> _Page_:
○ ○ ○ ○ ○

# Cordless kits



## Will (Jun 6, 2010)

My Dewalt kit is mostly from 2014. Still going for the most part. Just looking to update. I got so much Dewalt stuff so staying with them make since. Just wanting to know what else is out there and what y'all are using?


----------



## Tango (Jan 13, 2018)

All my cordless are Milwaukee. Top of the line tools.


----------



## OpenSights (Mar 23, 2015)

My master used dewalt for years! Batteries started failing. He switched to Milwaukee and never looked back. They do make adapters to use a dewalt battery in a Milwaukee and vice versa. I’m not sure if the 20v would work. If you go Milwaukee, get the fuel line. The sawzall is a beast! So I have both, plus the small 12v one (which doesn’t have much power, but will eventually get things done in tight spaces.


----------



## Tommy plumber (Feb 19, 2010)

I have been with Milwaukee for years. No need to change.


----------



## Logtec (Jun 3, 2018)

For work l use Milwaukee, m18 Fuel, mostly m18 hammer drill/driver, impact driver, sawzall, vacuum and work light(x2), and the multitool. my Pex-A tool is m12.
the m18 vacuum is the sh!t, I have one at home too.
I have had/used Dewalt in the past, they’re tools are great. Im not really brand loyal at home, my older corded tools are random brands.


----------



## Logtec (Jun 3, 2018)

OpenSights said:


> My master used dewalt for years! Batteries started failing. He switched to Milwaukee and never looked back. They do make adapters to use a dewalt battery in a Milwaukee and vice versa. I’m not sure if the 20v would work. If you go Milwaukee, get the fuel line. The sawzall is a beast! So I have both, plus the small 12v one (which doesn’t have much power, but will eventually get things done in tight spaces.


i find the m12 pex expander struggles a bit with 3/4” and 1”. It’s great for 1/2”


----------



## jakewilcox (Sep 3, 2019)

I have Milwaukee. It’s fine. I’ve been on that platform since probably 2007 or 2008. 

I really like the modern Makita stuff. But I’m not changing now because I have so many batteries.

I have even changed a Dyson cordless vacuum cleaner to Milwaukee batteries.


----------



## OpenSights (Mar 23, 2015)

The m12 pvc shears are awesome! Especially on a finish! No pvc sawdust! The toilet auger works awesome too!

Outside of plumbing tools, I have the m18 weed whacker, love it! The 16” chanesaw is awesome!

○ ○ ○ ○ ○

> _Data segment_:
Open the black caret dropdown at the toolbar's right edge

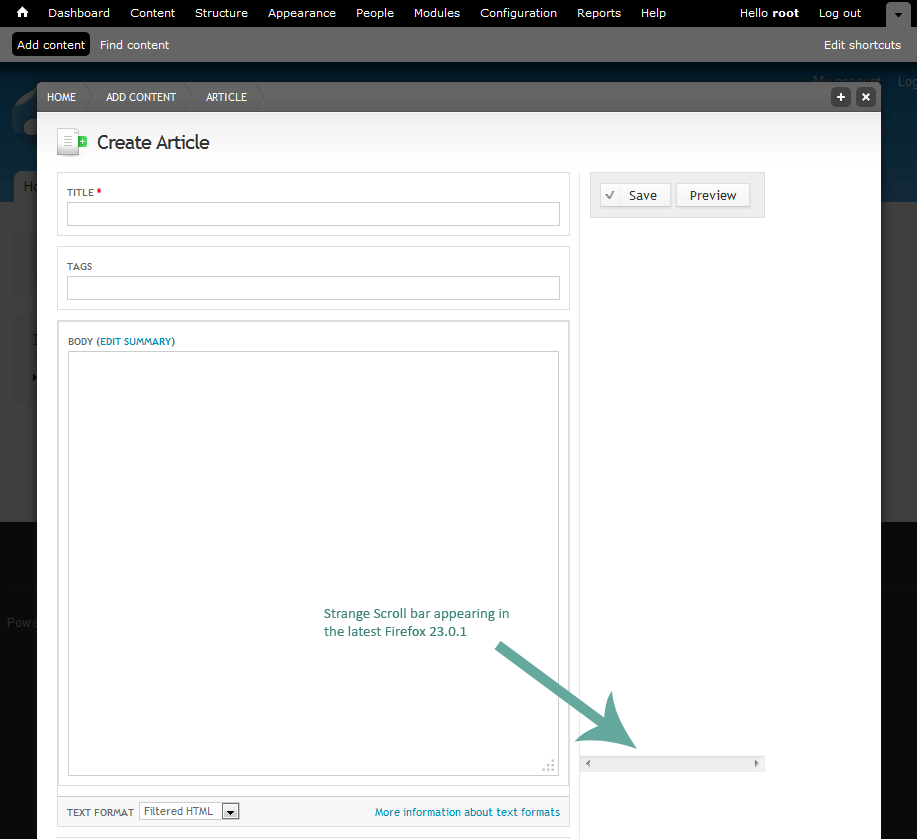897,13
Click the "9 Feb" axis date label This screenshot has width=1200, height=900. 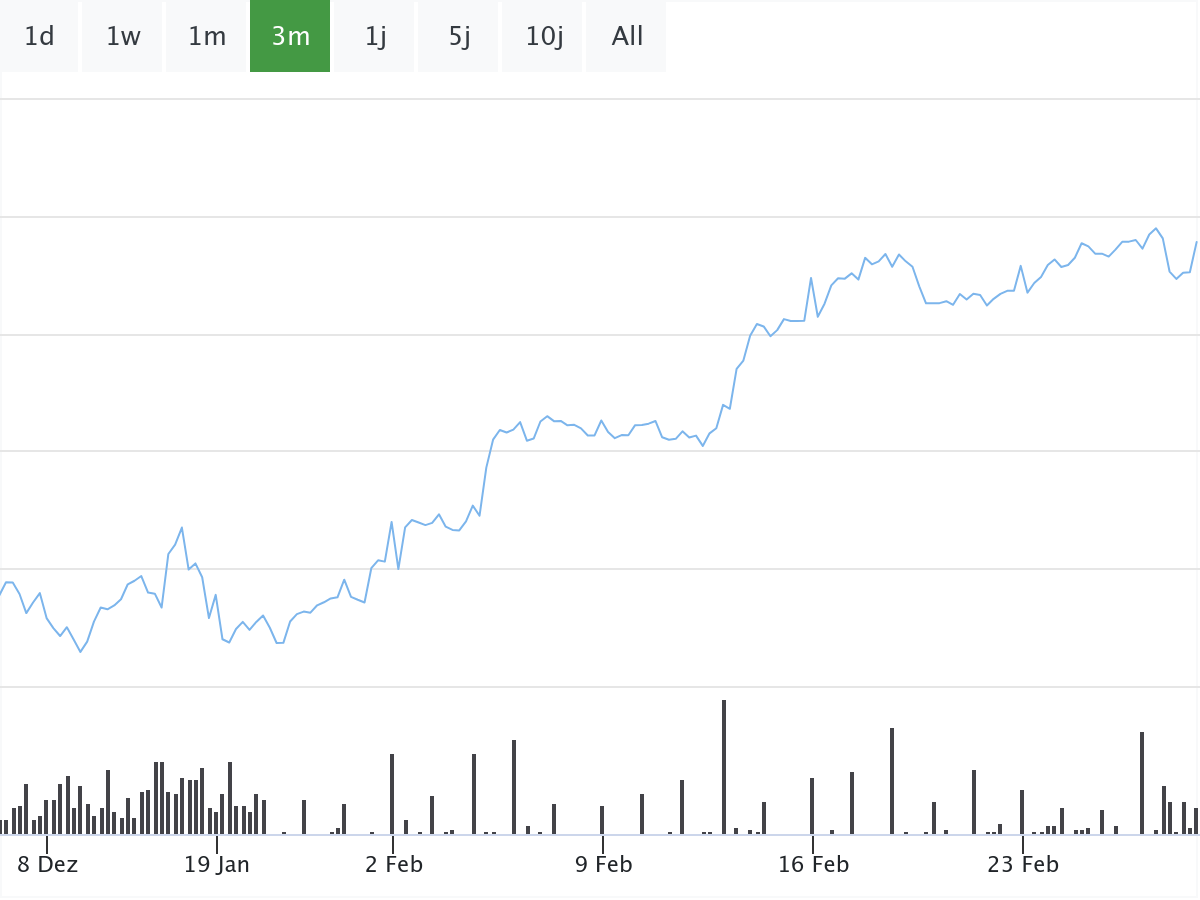point(603,864)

○ ○ ○ ○ ○

> _Required actions_:
A. Answer these questions from the cordless tools thread:
(i) What year is most of Will's Dewalt kit from?
(ii) For which pipe size does Logtec find the m12 pex expander great?
(iii) What brand of cordless vacuum cleaner did jakewilcox switch to Milwaukee batteries?
B. Extend the cordless tools thread from the point where it stops.
The data is separate material and is not part of the cordless tools thread.

> _Results of the tasks_:
A.
(i) 2014
(ii) 1/2”
(iii) Dyson

B.
A friend of mine bought the main line machine and really likes it. He put .66 in it.


----------



## OpenSights (Mar 23, 2015)

I haven’t used any of the 20v dewalt tools yet, but people love them. I switched to red and black just before dewalt came out with that line.


----------



## Lickitlikeafritter (12 mo ago)

OpenSights said:


> The m12 pvc shears are awesome! Especially on a finish! No pvc sawdust! The toilet auger works awesome too!
> 
> Outside of plumbing tools, I have the m18 weed whacker, love it! The 16” chanesaw is awesome!
> A friend of mine bought the main line machine and really likes it. He put .66 in it.


the guy I am usually working with has the m12 shears and they are sweet. Quick clean and no deburring. Like you said perfect for trim or light roughs but not worth having out of the truck if you’re doing 3” and 4” and have a little cut station set up. 

Most of the guys at our company have Hilti combo kits provided by the employer but there are a few Milwaukee sets too. The fuel line is mandatory for everyday use. They got one guy the cheaper set and the drill burned up in less than three weeks. The sawzall is weaker than the fuel but somehow manages to burn up batteries.


----------



## skoronesa (Oct 27, 2015)

I have 18v Makita, big bandsaw, brushless grinder, brushless sawzall, fein tool, 36v skilsaw, brushless drill, brushless impact, etc.

The two things that have bothered me is the drills are never as good as DeWalt's, and the skilsaw is left handed. Work pays for the replacement tools when one breaks. Local hardware store handles warranty claims with no fees. So I have two or more drills at any one time. Maybe when Makita gets enough bad ones back they'll make a good one.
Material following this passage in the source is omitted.